### TEXT EXCERPT
Much of the news entails suffering. It often contains stories of human suffering, sometimes directly, sometimes indirectly. I, in turn, often suffer or get disturbed when I read the news. I remain offended and saddened by the actions of my country that is built on high principles.
Feminist playwrite and activist Eve Ensler has been suffering from Uterine Cancer--from the disease itself, from the treatment, and from infection from the treatment. However, she says she has mostly been suffering from what the women, girls, and even babies are experiencing in Democratic Republic of the Congo--rapes as a weapon of war and the related horrors resulting thereof. She has visited the country and its women who have experienced the atrocities.
The atrocities committed against the people of Congo are not arbitrary, like my cancer. They are systematic, strategic and intentional. At the root is a madly greedy world economy, desperate for more minerals robbed from the indigenous Congolese. Sourcing this insatiable hunger are multinational corporations who benefit from these minerals and are willing to turn their backs on the players committing femicide and genocide, as long as their financial needs are met.

### REQUIRED WORK
**1.** Answer these questions about the piece on suffering in the news:
(a) What disease has Eve Ensler been suffering from?
(b) In which country are women, girls, and babies experiencing rape as a weapon of war?
(c) What is at the root of the atrocities against the people of Congo?
**2.** Write out the part of the piece on suffering in the news starting at "Feminist playwrite and" and ending at "experienced the atrocities.".

### DATA LISTING
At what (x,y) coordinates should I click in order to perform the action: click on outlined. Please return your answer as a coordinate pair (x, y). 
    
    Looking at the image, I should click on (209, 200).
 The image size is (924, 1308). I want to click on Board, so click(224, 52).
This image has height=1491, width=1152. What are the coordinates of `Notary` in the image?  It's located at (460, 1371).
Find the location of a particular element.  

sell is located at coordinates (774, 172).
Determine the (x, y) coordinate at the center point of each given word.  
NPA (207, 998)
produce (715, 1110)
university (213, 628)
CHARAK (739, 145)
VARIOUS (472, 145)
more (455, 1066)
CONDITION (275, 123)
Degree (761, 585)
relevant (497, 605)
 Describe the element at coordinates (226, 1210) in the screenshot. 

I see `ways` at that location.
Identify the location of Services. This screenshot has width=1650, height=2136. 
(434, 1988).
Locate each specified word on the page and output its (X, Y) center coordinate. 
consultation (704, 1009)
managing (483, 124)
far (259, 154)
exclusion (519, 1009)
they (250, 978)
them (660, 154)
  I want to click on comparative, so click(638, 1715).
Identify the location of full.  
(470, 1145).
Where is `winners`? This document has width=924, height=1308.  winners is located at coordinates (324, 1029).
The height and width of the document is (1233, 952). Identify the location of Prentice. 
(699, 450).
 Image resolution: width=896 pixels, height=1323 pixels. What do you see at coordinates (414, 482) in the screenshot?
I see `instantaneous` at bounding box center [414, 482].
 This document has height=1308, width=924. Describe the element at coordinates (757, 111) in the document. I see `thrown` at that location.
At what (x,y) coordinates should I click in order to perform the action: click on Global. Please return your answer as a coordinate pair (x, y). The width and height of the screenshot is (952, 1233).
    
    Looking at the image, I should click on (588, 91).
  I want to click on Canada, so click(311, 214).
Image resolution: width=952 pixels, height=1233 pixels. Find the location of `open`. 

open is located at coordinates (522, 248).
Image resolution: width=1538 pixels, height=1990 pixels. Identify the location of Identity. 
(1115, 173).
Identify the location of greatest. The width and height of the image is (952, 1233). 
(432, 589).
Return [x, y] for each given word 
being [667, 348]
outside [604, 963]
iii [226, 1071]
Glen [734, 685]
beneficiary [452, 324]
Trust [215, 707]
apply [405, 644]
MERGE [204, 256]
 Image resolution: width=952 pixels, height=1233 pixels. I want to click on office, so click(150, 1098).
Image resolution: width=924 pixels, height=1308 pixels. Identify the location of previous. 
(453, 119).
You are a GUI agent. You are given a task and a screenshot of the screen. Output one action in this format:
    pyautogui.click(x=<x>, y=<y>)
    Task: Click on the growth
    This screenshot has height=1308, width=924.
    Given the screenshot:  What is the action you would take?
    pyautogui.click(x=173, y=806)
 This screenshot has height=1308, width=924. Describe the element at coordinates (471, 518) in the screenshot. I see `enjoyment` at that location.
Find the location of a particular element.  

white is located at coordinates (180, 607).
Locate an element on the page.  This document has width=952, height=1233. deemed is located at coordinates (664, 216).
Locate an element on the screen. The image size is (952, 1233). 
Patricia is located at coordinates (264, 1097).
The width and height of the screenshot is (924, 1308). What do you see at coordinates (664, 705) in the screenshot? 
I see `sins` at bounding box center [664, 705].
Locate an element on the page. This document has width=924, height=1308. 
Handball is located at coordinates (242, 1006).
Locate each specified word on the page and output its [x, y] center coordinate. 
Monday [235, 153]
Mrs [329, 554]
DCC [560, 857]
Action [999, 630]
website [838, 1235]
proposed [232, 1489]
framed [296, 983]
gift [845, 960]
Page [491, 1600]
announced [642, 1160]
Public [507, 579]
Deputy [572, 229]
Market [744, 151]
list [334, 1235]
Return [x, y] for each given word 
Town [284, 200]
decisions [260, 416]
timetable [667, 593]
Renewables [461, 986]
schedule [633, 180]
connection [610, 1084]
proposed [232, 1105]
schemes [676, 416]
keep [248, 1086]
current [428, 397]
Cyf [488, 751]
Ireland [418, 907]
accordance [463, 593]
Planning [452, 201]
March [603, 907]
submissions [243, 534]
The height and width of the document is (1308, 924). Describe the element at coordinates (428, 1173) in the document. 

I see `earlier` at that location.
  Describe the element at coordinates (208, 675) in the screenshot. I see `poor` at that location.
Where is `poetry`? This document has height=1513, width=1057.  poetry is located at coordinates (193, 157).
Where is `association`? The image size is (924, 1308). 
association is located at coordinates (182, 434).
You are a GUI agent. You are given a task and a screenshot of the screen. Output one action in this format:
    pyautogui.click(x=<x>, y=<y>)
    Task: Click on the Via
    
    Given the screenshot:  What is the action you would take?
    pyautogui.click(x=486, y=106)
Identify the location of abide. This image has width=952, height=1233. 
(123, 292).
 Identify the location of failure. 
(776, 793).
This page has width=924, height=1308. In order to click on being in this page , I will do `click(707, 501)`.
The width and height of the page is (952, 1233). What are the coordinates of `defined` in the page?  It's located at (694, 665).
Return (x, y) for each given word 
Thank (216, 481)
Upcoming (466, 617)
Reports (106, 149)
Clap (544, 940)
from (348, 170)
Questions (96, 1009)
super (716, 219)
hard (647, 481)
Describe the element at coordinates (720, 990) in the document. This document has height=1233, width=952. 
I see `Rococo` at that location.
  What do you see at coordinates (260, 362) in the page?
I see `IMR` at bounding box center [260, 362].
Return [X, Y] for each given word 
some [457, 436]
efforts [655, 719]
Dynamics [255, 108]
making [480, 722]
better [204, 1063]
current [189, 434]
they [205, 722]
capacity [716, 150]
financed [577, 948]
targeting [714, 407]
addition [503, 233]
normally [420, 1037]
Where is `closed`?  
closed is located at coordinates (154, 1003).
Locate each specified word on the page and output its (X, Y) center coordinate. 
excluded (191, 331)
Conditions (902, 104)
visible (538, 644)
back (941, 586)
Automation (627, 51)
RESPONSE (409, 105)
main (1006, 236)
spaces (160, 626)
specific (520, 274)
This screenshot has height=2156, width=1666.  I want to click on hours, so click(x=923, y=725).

### EXPECTED RESPONSES
**1.**
(a) Uterine cancer.
(b) The Democratic Republic of the Congo.
(c) A madly greedy world economy, desperate for more minerals robbed from the indigenous Congolese.

**2.**
Feminist playwrite and activist Eve Ensler has been suffering from Uterine Cancer--from the disease itself, from the treatment, and from infection from the treatment. However, she says she has mostly been suffering from what the women, girls, and even babies are experiencing in Democratic Republic of the Congo--rapes as a weapon of war and the related horrors resulting thereof. She has visited the country and its women who have experienced the atrocities.